◆ Activity:
Starting at the line that has "The width and height of the screenshot is (1456, 819)." and stopping after the line that has "Click the mailchimp sidebar icon", reproduce the listing below exactly; omit everything else.

Segment Start: Extracted entries

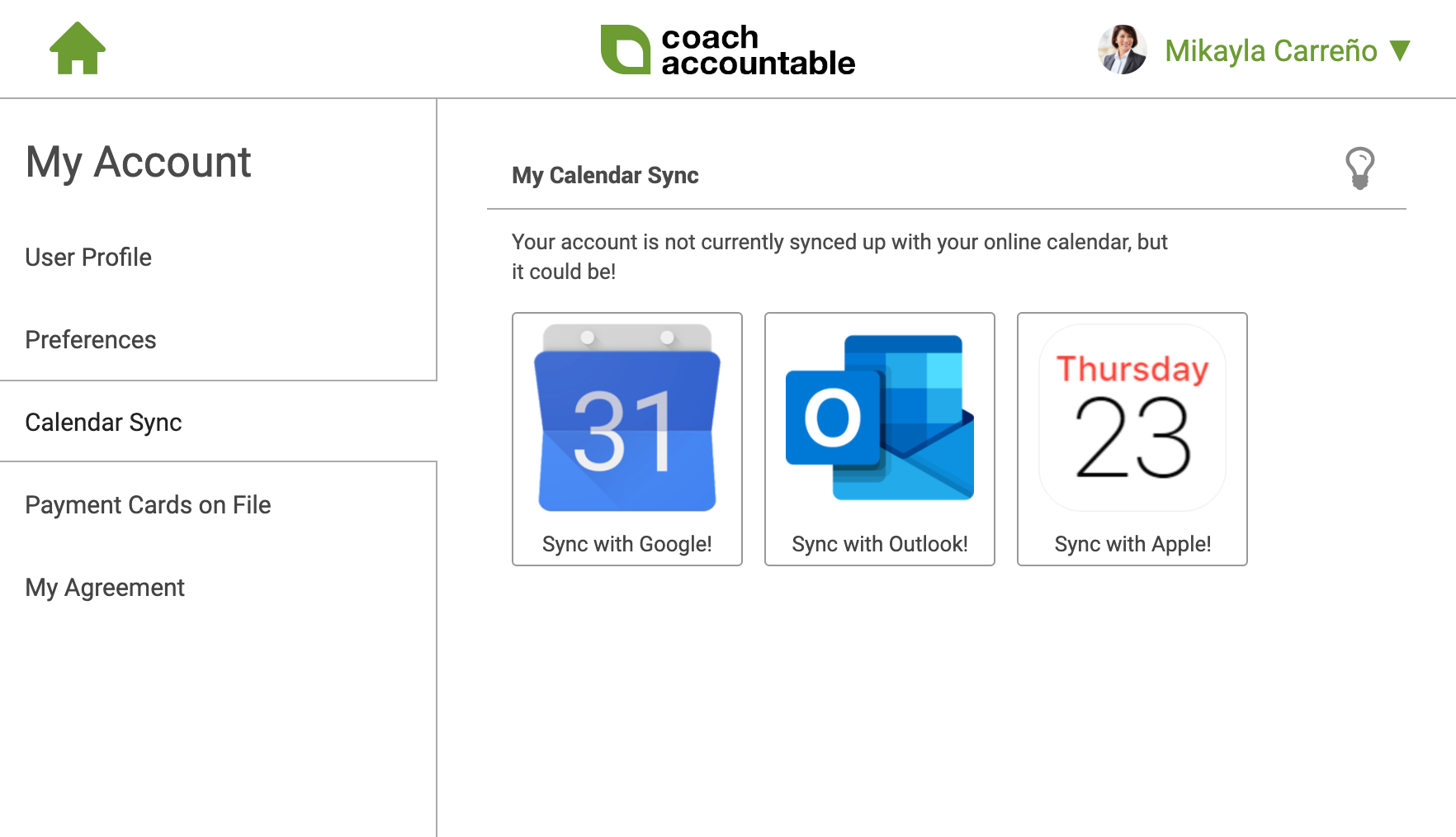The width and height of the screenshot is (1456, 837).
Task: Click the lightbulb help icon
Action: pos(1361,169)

Segment End: Extracted entries
Segment Start: Extracted entries

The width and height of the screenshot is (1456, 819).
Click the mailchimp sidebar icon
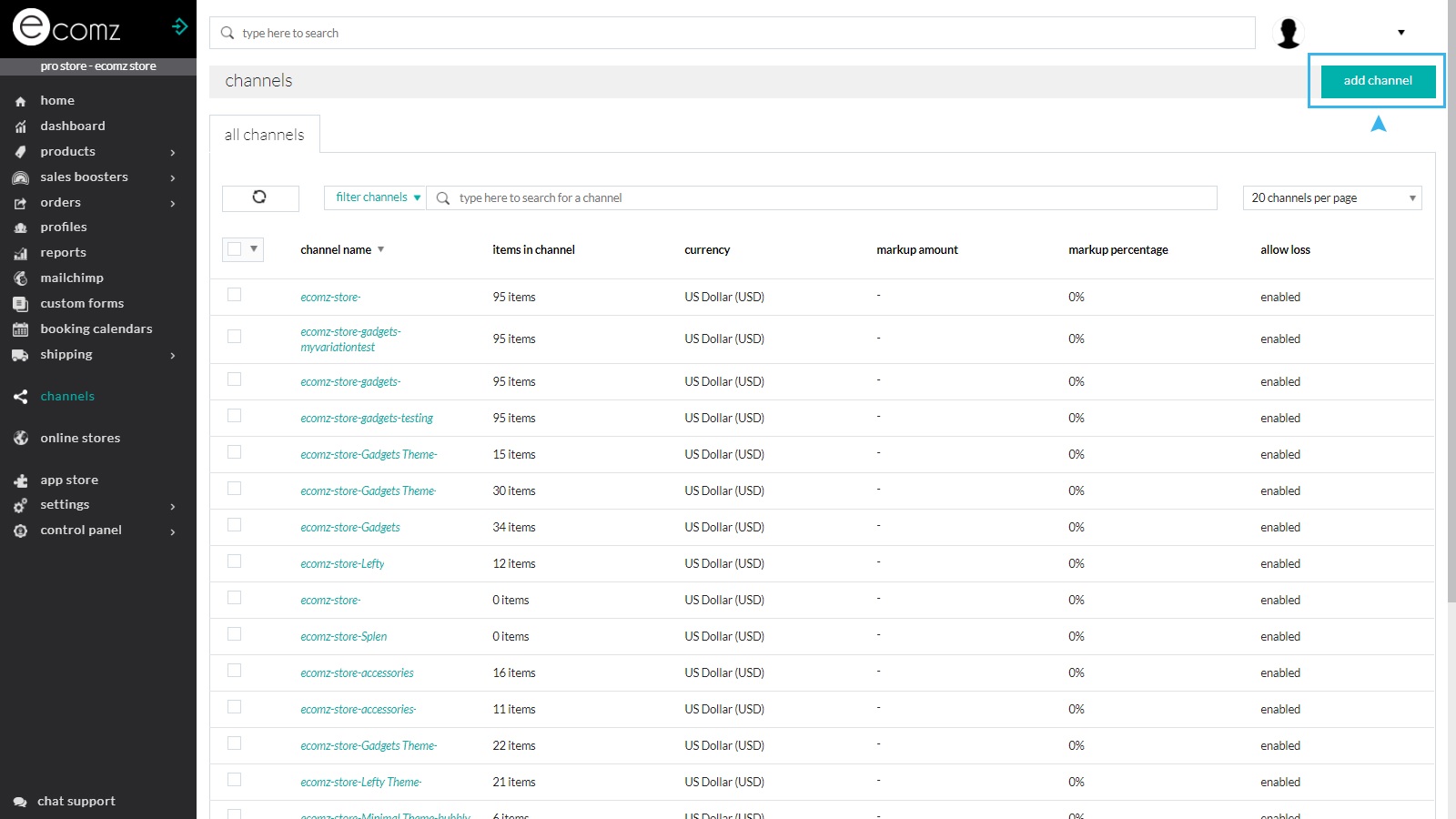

Segment End: Extracted entries
Segment Start: Extracted entries

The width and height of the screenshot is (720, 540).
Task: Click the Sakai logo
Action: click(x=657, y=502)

Segment End: Extracted entries

◆ Result of the exercise:
The width and height of the screenshot is (1456, 819).
Click the mailchimp sidebar icon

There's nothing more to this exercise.